1) we need solid encryption, with decently secure keys, BY DEFAULT, on EVERY box, BEFORE it leaves the box. If it hits a network, it's encrypted first. Period. Even if you're running Windows. Even on your Grandmother's Windows computer. Email, IMs, and Web browsing, file sharing, voice, the works. If I choose to encrypt my transmitted data, I don't want to accrue suspicion because I stand out, because EVERYTHING is encrypted. If the government wants to know what I'm sending or receiving, they can ask for my encryption keys. Depending on the law, maybe they'll get them. But then a) I'll KNOW they're watching me, and b) watching me doesn't automatically let them watch my neighbors.
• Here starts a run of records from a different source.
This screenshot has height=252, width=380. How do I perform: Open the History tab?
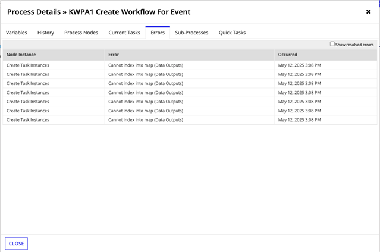click(x=46, y=33)
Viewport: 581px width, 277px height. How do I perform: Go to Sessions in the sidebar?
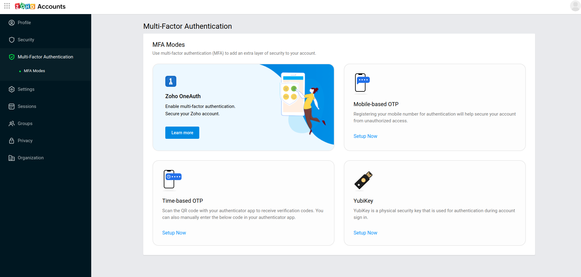(x=27, y=106)
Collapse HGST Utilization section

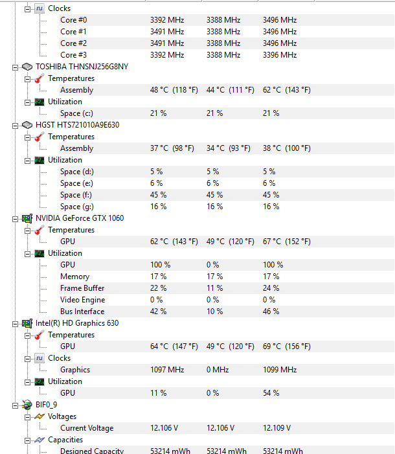coord(27,160)

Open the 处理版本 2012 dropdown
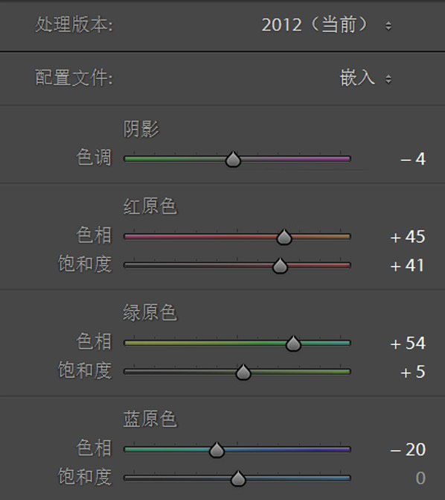tap(326, 25)
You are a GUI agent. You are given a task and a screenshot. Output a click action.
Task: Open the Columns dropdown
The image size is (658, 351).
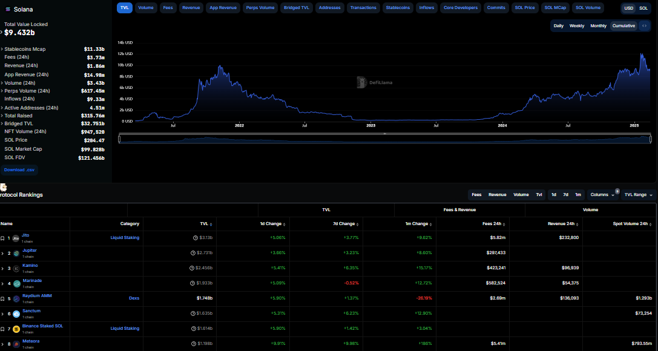pyautogui.click(x=602, y=195)
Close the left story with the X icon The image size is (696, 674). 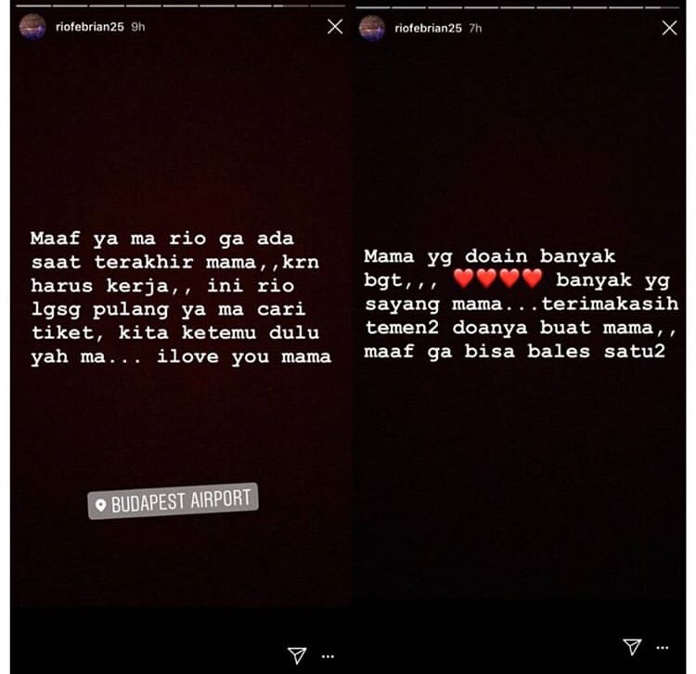[335, 27]
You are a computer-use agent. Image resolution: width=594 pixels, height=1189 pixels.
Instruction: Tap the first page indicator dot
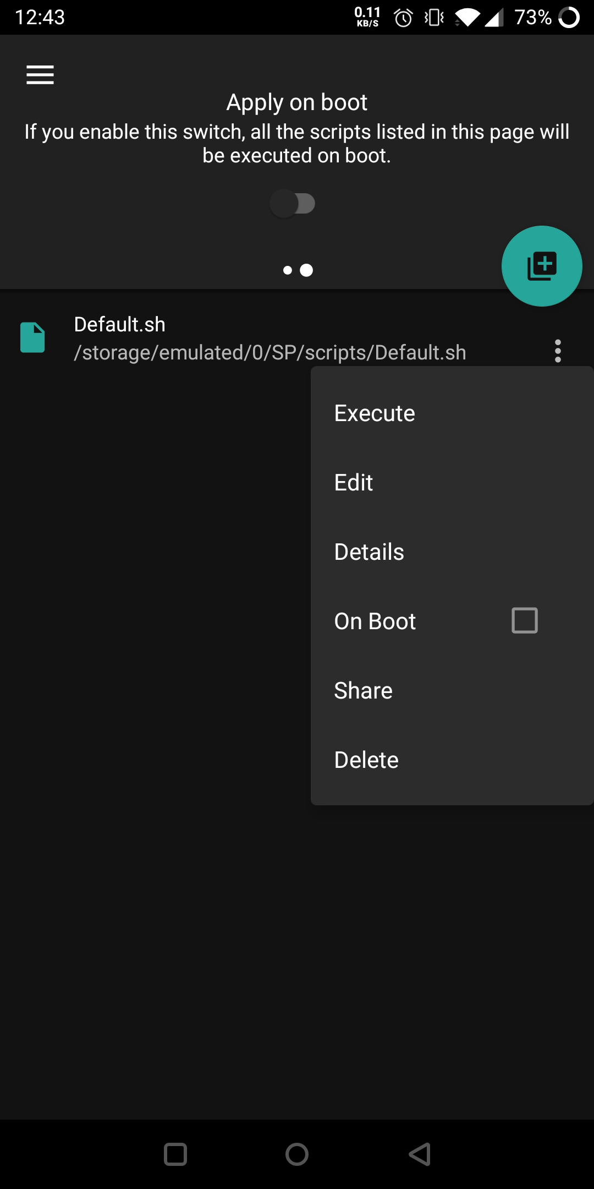(x=288, y=270)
Decrypting one computer at a time doesn't scale well.
This is really, really, hard, and won't happen overnight. But we've learned a lot since the Internet was young, I think it's workable from a technical standpoint. It's the social part that will be hardest, convincing companies that the additional expense is justified and convincing people that a little extra complexity (hopefully none at all -- except maybe when you set up your computer for the first time) is worth it.
2) we need REALLY secure interfaces. Part of this is accomplished by part 1) but not all. We need to work towards fewer viruses, fewer zero-day exploits, and we need them fixed faster and with less manual intervention. Why are botnets STILL possible? This is also really hard. But the government should want this, too. Every time we hear about how vulnerable our power grids, or automobiles, or pacemakers, or telecom might be to cyber warfare, we should be shouting about this. Instead the government wants to exploit the zero-days for themselves, because they are dependent on them for their own cyberwar offensives. Yes, Microsoft might own some of the heat for this, (but not all, by any stretch of the imagination) but by their omnipresence they are in the best position to make a serious dent in the problem, too. IF it was worthwhile for them to do so. I might be interested in Windows 9 or 10 if security -- REAL security, designed in from the ground up, not marketecture -- was the goal. But again, motivating software companies is a social problem, not a technical one.
I'm sure there are other things we need, but these are the ones that seem most important to me.